L’OCCAH se réjouit d’annoncer les récentes réussites académiques de trois de ses membres : Catherine Viens, Marie-Claude Savard et Diane Alalouf-Hall. Ces chercheuses dévouées ont récemment validé leurs thèses de doctorat, marquant ainsi une étape significative dans leur parcours académique.
Marie-Claude Savard est professionnelle de la gestion de projets avec 20 ans d’expérience dans le secteur à but non lucratif et chargée de cours à la Faculté des sciences de la gestion de l’UQAM. Son parcours professionnel et universitaire fusionne anthropologie et gestion, et ses recherches portent sur la manière dont les ONG des pays du Sud affirment leur autonomie vis-à-vis de leurs donateurs et collaborateurs occidentaux. Elle a occupé le rôle de directrice adjointe à l’OCCAH, et a notamment coordonné le blogue Un seul monde à l’institut d’études internationales de Montréal (IEIM).

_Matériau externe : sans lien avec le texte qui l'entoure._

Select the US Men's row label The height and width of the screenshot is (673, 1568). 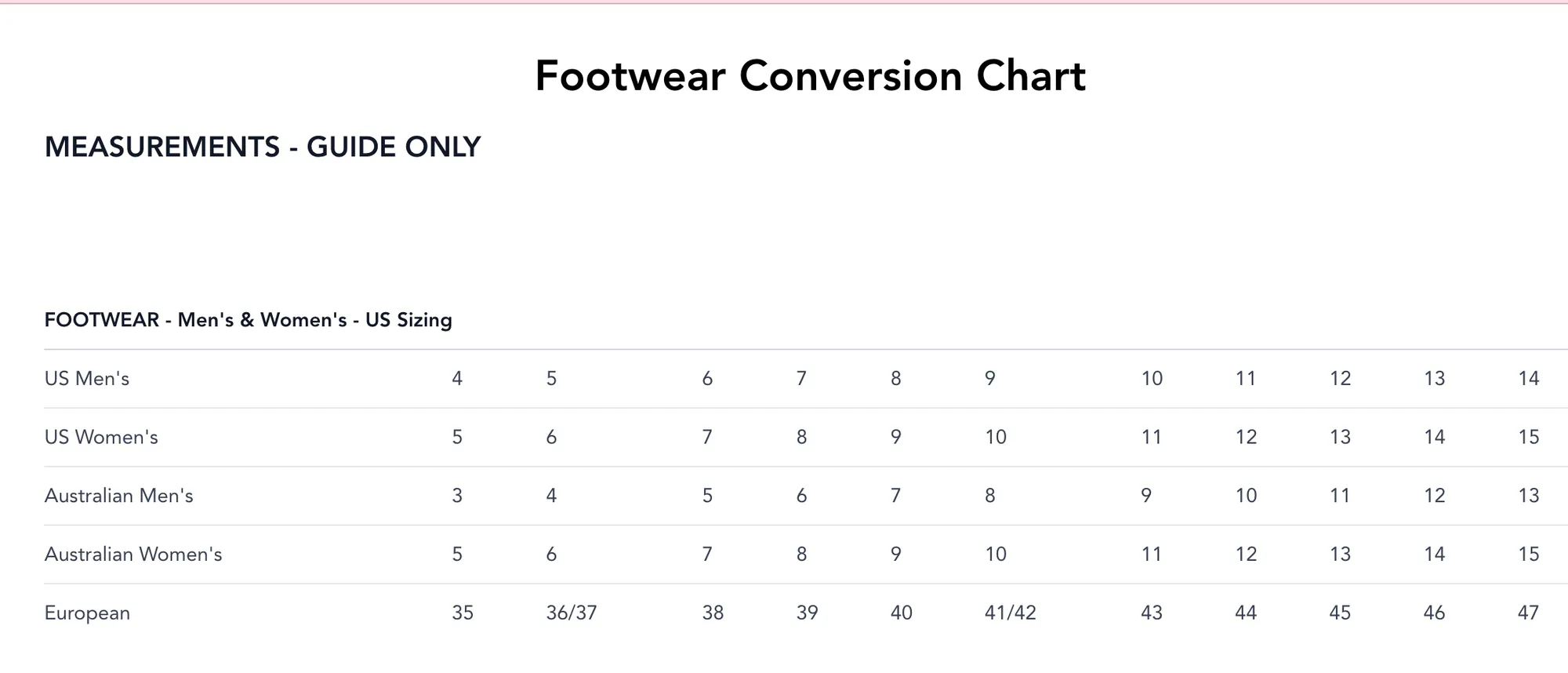coord(87,378)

Sa thèse intitulée « Technocratic shepherding in the humanitarian sector: The localization agenda’s failure to deliver on a grand promise » a été encadrée par François Audet. Elle a été soutenue le 1er septembre dernier.
Catherine Viens est chercheuse postdoctorale à l’Institute of Development Studies et chercheuse associée à l’OCCAH. Ses intérêts de recherche portent sur l’écologie politique féministe et décoloniale, le fédéralisme en Inde et dans le Sud Global, les études critiques du développement, les conflits socio-écologiques, la justice environnementale, ainsi que sur les processus locaux et les institutions locales de gouvernance. Au sein de l’OCCAH, Catherine est coordonnatrice scientifique et coordonnatrice du programme de formation de gestion des risques et de la sécurité. Elle agit également à l’IEIM à titre de responsable des projets spéciaux (Institut de la diplomatie).
Sa thèse intitulée « Transformation du système fédéral indien par la base : processus de résistance à l’extraction de charbon par la grām sabhā au Chhattisgarh » a été encadrée par Alain-G Gagnon et Mathieu Boisvert. Elle a été soutenue le 28 juin dernier.
Diane Alalouf-Hall, qui a précédemment occupé le poste de coordinatrice scientifique à l’OCCAH, a enquêté sur la réponse standardisée de l’action humanitaire en cas de catastrophe d’origine naturelle, se penchant sur l’initiative SPHÈRE et les enjeux de localisation et de décolonisation dans sa thèse.
Sa thèse intitulée « La réponse standardisée de l’action humanitaire en cas de catastrophe d’origine naturelle. L’initiative SPHÈRE et les enjeux de localisation et de décolonisation » a été encadrée par François Audet. Elle a été soutenue le 16 juin dernier.
Nous félicitons ces chercheuses pour leur persévérance, leurs accomplissements académiques et leurs contributions continues à la recherche en action humanitaire et en études internationales.